Le flou préside également pour les deux figures tutélaires qui habitent le narrateur principal, l’oncle de ce dernier, victime du sida, peine a exister dans l’esprit du lecteur en raison des informations contradictoires que l’on glane péniblement au fil du livre. Il est d’abord présenté comme une sorte de promoteur immobilier nanti et plein d’avenir puis comme le tenancier d’une boutique de photocopies habitant un modeste studio dans un quartier populaire de Paris… Plus intéressant est la figure de l’écrivain auteur du Roman pédérastique qui a enflammé l’imaginaire de notre narrateur alors qu’il était collégien. La encore, les dates posent question; cet homme qui a connu une certaine célébrité semble-t-il à la fin des années 70 et au début de la décennie suivante pourrait être un mélange de Jacques Almira, de Didier Martin ou encore de Christian Giudicelli autant d’écrivain homosexuels qui comme Costan ont été séduit par le charme des grands hôtels fanés; à ceux-ci, on peut même y ajouter le nom d’Yves Navarre; mais en même temps aucun d’eux n’aurait eu l’idée de rédiger un roman sur les amours de collégiens à l’ombre des soutanes comme le firent Roger Peyrefitte et Henry de Montherlant. Il est difficile de ne pas penser à ce dernier en entendant le nom de Costan qui semble une contraction de Beauséant, le double littéraire de Montherlant inventé par Roger Peyrefitte et de Costa le nom du héros des « Jeunes filles ».
Mais le plus étonnant dans ce roman est le style parfois plat mais le plus souvent d’une écriture que l’on pourrait qualifier, à défaut d’autres mots, de baroque.
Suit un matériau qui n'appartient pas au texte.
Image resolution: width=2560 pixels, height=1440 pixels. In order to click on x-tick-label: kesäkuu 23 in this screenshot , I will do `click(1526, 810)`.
L’extrait qui suit me parait un bon exemple de ce baroquisme: <<La peau, devenue soie céladon sous les reflets pâlissants de l’eau, était torturée de torrents de suif qui s’écoulaient depuis ses aisselles en ondoyantes rivières broussailleuses.>>. En entamant ma lecture j’ai eu la curieuse impression de lire une traduction dans laquelle le traducteur n’aurait certes pas fait de contresens, mais qui, au lieu d’utiliser le mot juste en aurait choisi un synonyme approximatif, pas tout à fait adapté à la situation. Dans les premières pages on peut se dire que c’est un défaut d’un primo-romancier mais une telle obstination dans le mot et l’expression légèrement décalés, au bout de 250 pages devient un style.
En dépit de tous ses défauts ce roman, au titre « L’incinaison » qui m’est resté mystérieux, mais peut être veut il suggérer que quoi que l’on fasse on penche toujours (jusqu’à tomber) du coté de notre nature singulière, est l’oeuvre d’un écrivain titre que beaucoup s’arrogent indument mais pas Corentin Durand.